■ CO ZROBIĆ ■
Przepisz słowo w słowo cały poniższy tekst o wędkarzu, który złowił dużego bolenia.

Mieszkaniec Śląska w rozmowie z serwisem wiadomosciwedkarskie.com.pl opowiedział o złowieniu sporej wielkości bolenia pospolitego (Leuciscus aspius). Jego długość jest imponująca.
Bitwa, którą stoczył z rybą, nie należała jednak do łatwych, lecz zatryumfował.
Wędkarz zaskoczony: Uderzenie w przynętę było atomowe
Wiktor Siemierski przyznaje, że jego celem są ryby drapieżne, dlatego też polubił się ze spinningiem (metodą łowienia, polegającą na ciągłym zarzucaniu i ściąganiu przynęty – kuszeniu w ten sposób okazów sztucznymi imitacjami mniejszych ryb). W pierwszej połowie czerwca wybrał się na Wielkopolskę – nad jezioro Rusałka – gdzie, co istotne, wędkował po raz pierwszy.
Jak przyznaje, liczył, że tego dnia być może uda mu się złowić co najwyżej jakiegoś okonia. „Jak przewidywałem, ryby były dość kapryśne i nie chciały współpracować, złowiłem jednak parę niedużych pasiaków” – relacjonuje. W pewnym momencie zaczął łowić metodą powierzchniową i w ten sposób prowokował organizmy wodne. Założył pływający wobler, który odbijał światło słoneczne.
Miał nadzieję, że jakiś drapieżnik zdecyduje się chwycić przynętę – i tak właśnie się stało. „Nie czekałem długo… Uderzenie w przynętę było atomowe. Nie był to jednak kolejny średni garbus, a ogromna, srebrna torpeda! Nie spodziewałem się takiej ryby, w czasie holu emocje były ogromne. Walka z boleniem na delikatnym zestawie (...) była wyczerpująca” – opisuje.

■ PRZEKAZANE DANE ■
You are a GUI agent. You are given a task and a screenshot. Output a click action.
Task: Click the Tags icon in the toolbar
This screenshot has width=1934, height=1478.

■ PEŁNA ODPOWIEDŹ ■
Mieszkaniec Śląska w rozmowie z serwisem wiadomosciwedkarskie.com.pl opowiedział o złowieniu sporej wielkości bolenia pospolitego (Leuciscus aspius). Jego długość jest imponująca.
Bitwa, którą stoczył z rybą, nie należała jednak do łatwych, lecz zatryumfował.
Wędkarz zaskoczony: Uderzenie w przynętę było atomowe
Wiktor Siemierski przyznaje, że jego celem są ryby drapieżne, dlatego też polubił się ze spinningiem (metodą łowienia, polegającą na ciągłym zarzucaniu i ściąganiu przynęty – kuszeniu w ten sposób okazów sztucznymi imitacjami mniejszych ryb). W pierwszej połowie czerwca wybrał się na Wielkopolskę – nad jezioro Rusałka – gdzie, co istotne, wędkował po raz pierwszy.
Jak przyznaje, liczył, że tego dnia być może uda mu się złowić co najwyżej jakiegoś okonia. „Jak przewidywałem, ryby były dość kapryśne i nie chciały współpracować, złowiłem jednak parę niedużych pasiaków” – relacjonuje. W pewnym momencie zaczął łowić metodą powierzchniową i w ten sposób prowokował organizmy wodne. Założył pływający wobler, który odbijał światło słoneczne.
Miał nadzieję, że jakiś drapieżnik zdecyduje się chwycić przynętę – i tak właśnie się stało. „Nie czekałem długo… Uderzenie w przynętę było atomowe. Nie był to jednak kolejny średni garbus, a ogromna, srebrna torpeda! Nie spodziewałem się takiej ryby, w czasie holu emocje były ogromne. Walka z boleniem na delikatnym zestawie (...) była wyczerpująca” – opisuje.